June 1, 2016
Debunking the “Temptingly True:” Finding Real Insight Through Data Analysis
It’s exciting to think of data and analytics as a harbinger of revelatory big new insights, ushering in a new era of data-optimized, predictive, automated decision-making to address big, ugly problems. But data analysis can also empower us in a perhaps less sensational but equally important way: by debunking the conventional wisdom that often drives our decision-making.

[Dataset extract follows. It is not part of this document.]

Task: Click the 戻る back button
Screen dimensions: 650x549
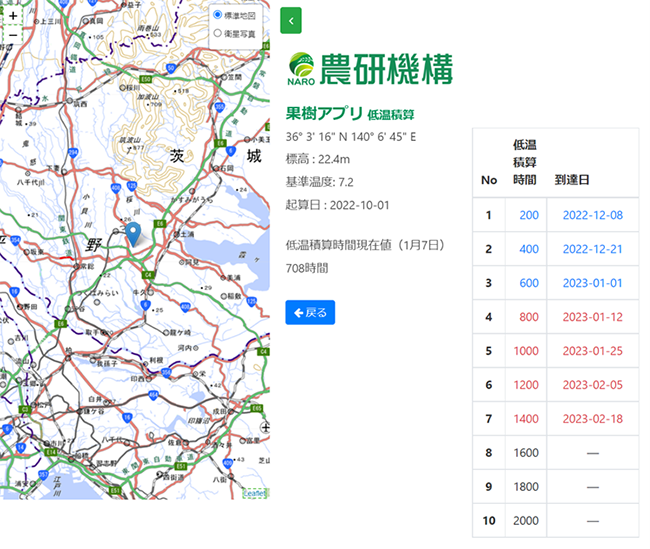Action: point(310,312)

Some time ago I worked for an economic development and policy consulting firm that served Native American Tribal Nations. Our work involved fighting government resistance to the establishment of Tribal casinos. As is often the case in policy debates, public opposition to gaming was anchored not on data analysis but on arguments that appealed to “common sense” or “prevailing wisdom.” These arguments often reflected feelings and beliefs, not facts. For example, one “public harm” argument in opposition of Tribal gaming was premised on the following reasoning: “Property values fall in areas near casinos, reducing assessments and property tax collections and therefore harming the State.”

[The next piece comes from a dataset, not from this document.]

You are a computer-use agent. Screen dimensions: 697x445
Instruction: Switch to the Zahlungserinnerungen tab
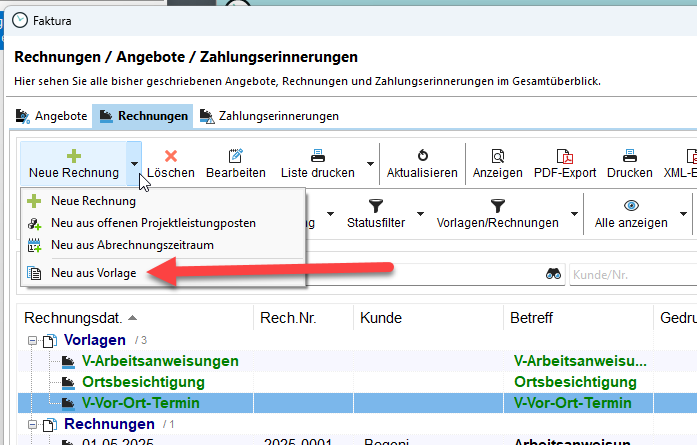(x=268, y=116)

On its face, the argument has intuitive appeal. Casinos can certainly create social problems, including crime, addiction, and homelessness. Those social problems could logically be assumed to radiate to surrounding communities, reducing the value of homes in the area. Absent data to contradict the assertion, such reasoning becomes the path of least resistance for NIMBYism – it’s easy to think this must be true, despite the fact that there’s no evidence to prove it.
In the case above, we made it our mission to put the government’s property tax hypothesis to the data test. As researchers, we rejected intuition in favor of quantitative validation. We doggedly pursued state tax assessment and collection records, mapped casino opening dates to properties within five and ten miles, and compared time series’ of assessments and tax collections before and after casino openings using fairly complex regression models.
Our analysis revealed no relationship between casino openings and property values or tax collections. Whether a given property was within five or within ten miles of a new casino, assessed property values and tax collections were unaffected by the presence of a casino, or even multiple casinos. The intuitive but untested appeal of the government opposition didn’t withstand analysis. Ultimately, the state dropped the argument.
I learned an important lesson: a valuable but underappreciated role of data analysis is its potential to debunk that which we anchor on as “temptingly true” – either because we want to believe it (i.e., confirmation bias) or because it’s easier to believe it (i.e., it simplifies decisions). Not unlike politics, in professional services industries, instinct and prevailing wisdom still drive much decision-making. That’s not surprising in industries that so highly value the intellect and judgment of the individual professional. But heuristic decision-making not validated by data can be dangerously misleading and/or significantly over-simplified.
As a researcher at ALM, I’m commonly confronted with broad-based and widely-held “industry truths” based on anecdotal foundations, conventional wisdom, or idiosyncratic personal experience. “Most lateral partner hires lose money;” “Most law firm mergers fail;” “Growth in big law is hard to come by post-downturn.”
Some of these assertions may have merit. Some have been subjected to analytical study (often in survey form). But they remain in large part untested – with outstanding questions that only deep data analysis can answer authoritatively. In its absence, all-too-dangerous prevailing wisdom fills the void.
We seek to confront this conventional thinking through rigorous data analysis – analysis that leads to insights that challenge prevailing beliefs, rules of thumb, and simplified decision-making short-cuts. When unable to act based on data, we regress to acting on imperfect and often inaccurate instincts, anecdotal experience, and what feels like common sense. One of the most powerful lessons I’ve learned as an analyst is to avoid the temptation to accept the given and to test traditional thinking by looking through a data lens. You may be surprised by what you discover.